Em geral, homens se arriscam mais, são mais competitivos, têm menor nojo e baixo cuidado com a saúde, são mais focados em objetos do que pessoas, têm menor inteligência emocional, são mais narcisistas, maquiavélicos e têm maior psicopatia (subclínica) do que as mulheres. Elas, por sua vez, são em média mais empáticas, focadas em pessoas, hipervigilantes e ansiosas quanto a perigos, têm aversão ao risco, têm maior nojo e aversão a patógenos e à contaminação, têm maior atenção com a saúde própria e alheia, vocação para cuidar e atuar na área da saúde, e têm maior preocupação com o sofrimento e com o bem-estar financeiro das pessoas.
Segundo o pesquisador, essas diferenças psicológicas podem não só ajudar a explicar o sucesso feminino na liderança pandêmica, mas também a explicar por que as mulheres, em geral, usam mais máscara, ficam mais em casa e respeitam mais do que os homens as restrições e recomendações epidemiológicas para diminuir a transmissão viral.

################

Descrição da tarefa> Extraia do texto sobre as diferenças psicológicas entre homens e mulheres o trecho que vai de "Em geral, homens" a "financeiro das pessoas.", sem qualquer alteração.

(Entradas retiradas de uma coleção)

################

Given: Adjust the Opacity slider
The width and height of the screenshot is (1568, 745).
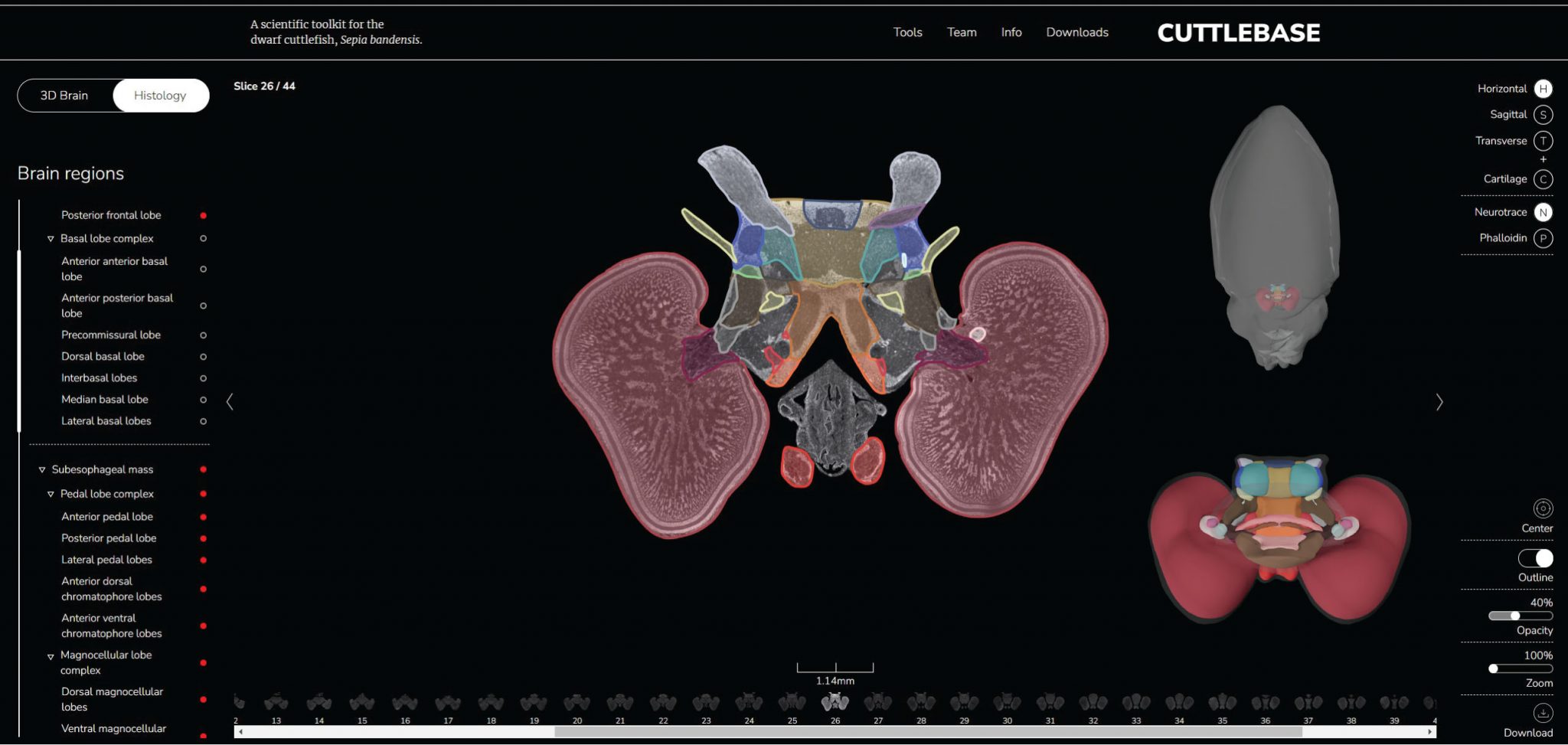Looking at the screenshot, I should (x=1515, y=616).
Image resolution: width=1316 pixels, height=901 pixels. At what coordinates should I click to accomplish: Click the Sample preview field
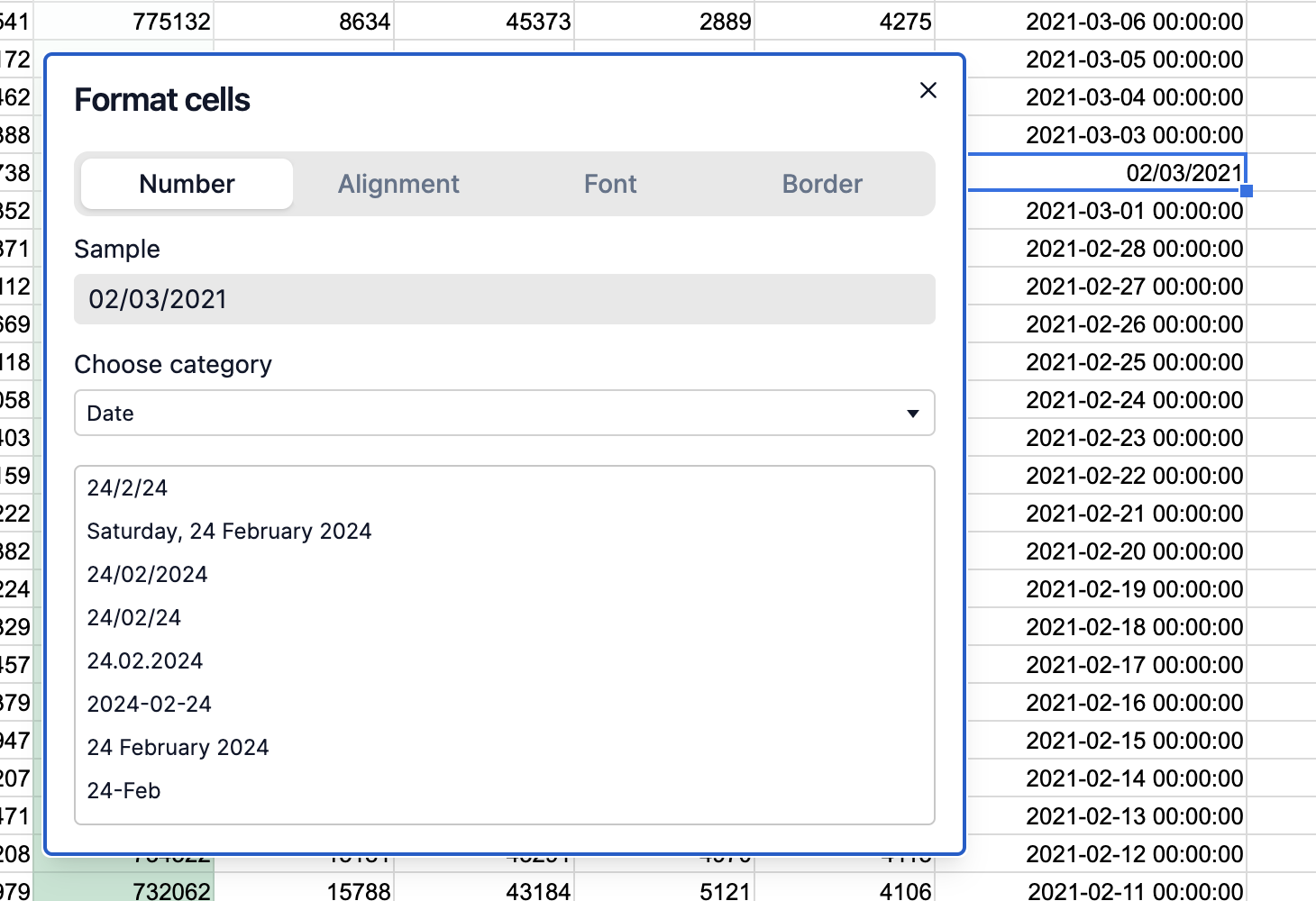click(503, 299)
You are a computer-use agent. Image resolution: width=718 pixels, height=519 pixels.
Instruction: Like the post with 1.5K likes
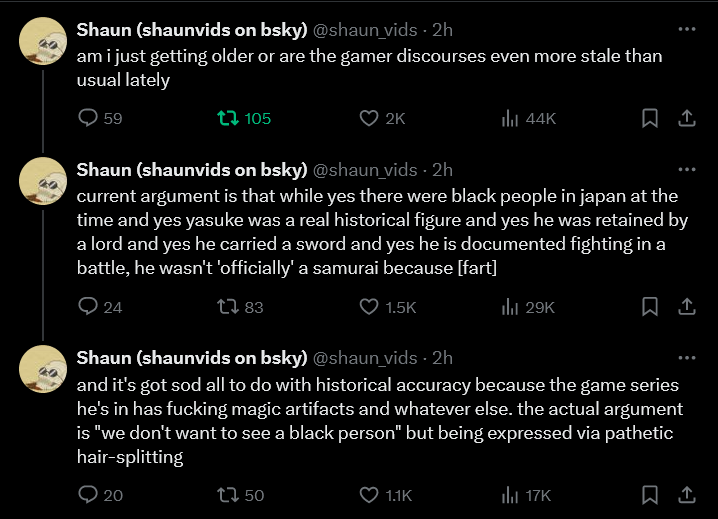(x=369, y=307)
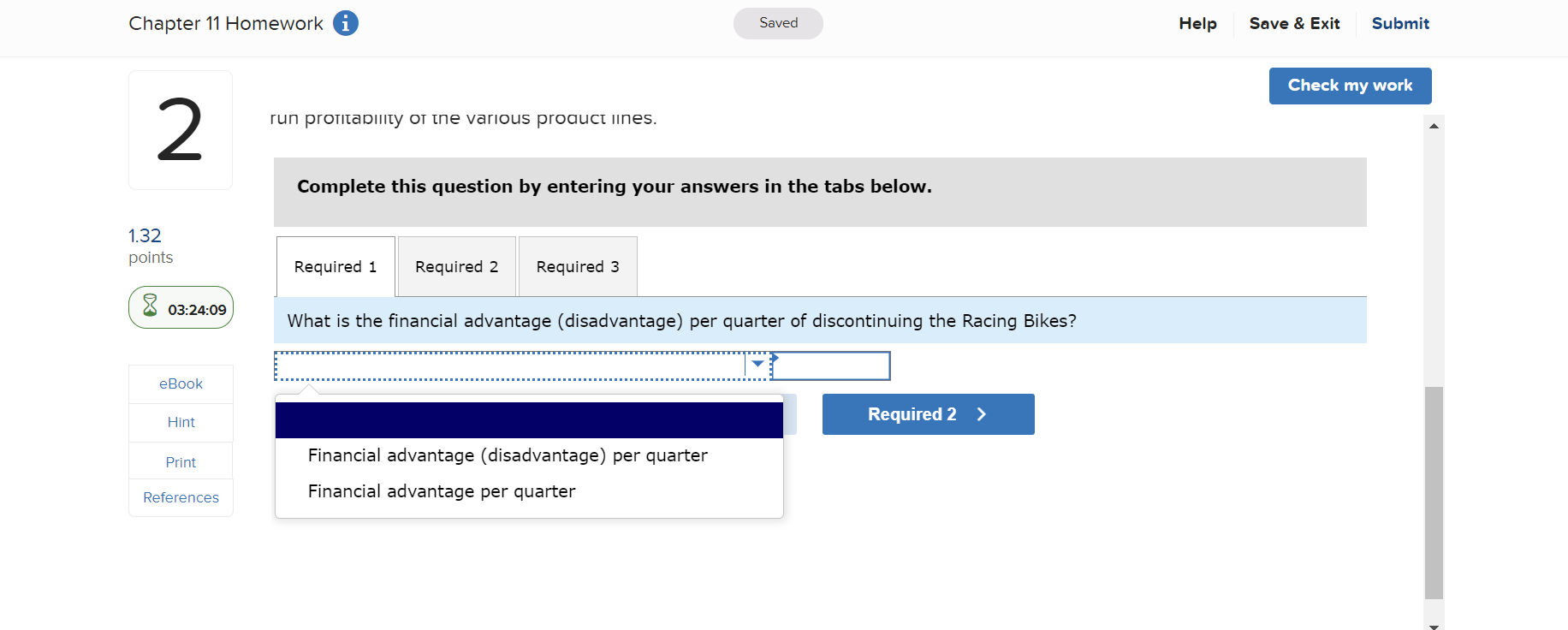
Task: Open the Help menu
Action: [x=1197, y=23]
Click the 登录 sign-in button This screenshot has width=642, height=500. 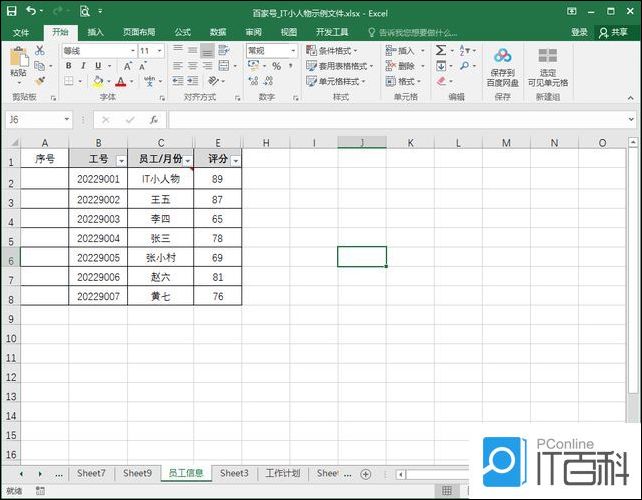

################

Resposta abaixo>
Em geral, homens se arriscam mais, são mais competitivos, têm menor nojo e baixo cuidado com a saúde, são mais focados em objetos do que pessoas, têm menor inteligência emocional, são mais narcisistas, maquiavélicos e têm maior psicopatia (subclínica) do que as mulheres. Elas, por sua vez, são em média mais empáticas, focadas em pessoas, hipervigilantes e ansiosas quanto a perigos, têm aversão ao risco, têm maior nojo e aversão a patógenos e à contaminação, têm maior atenção com a saúde própria e alheia, vocação para cuidar e atuar na área da saúde, e têm maior preocupação com o sofrimento e com o bem-estar financeiro das pessoas.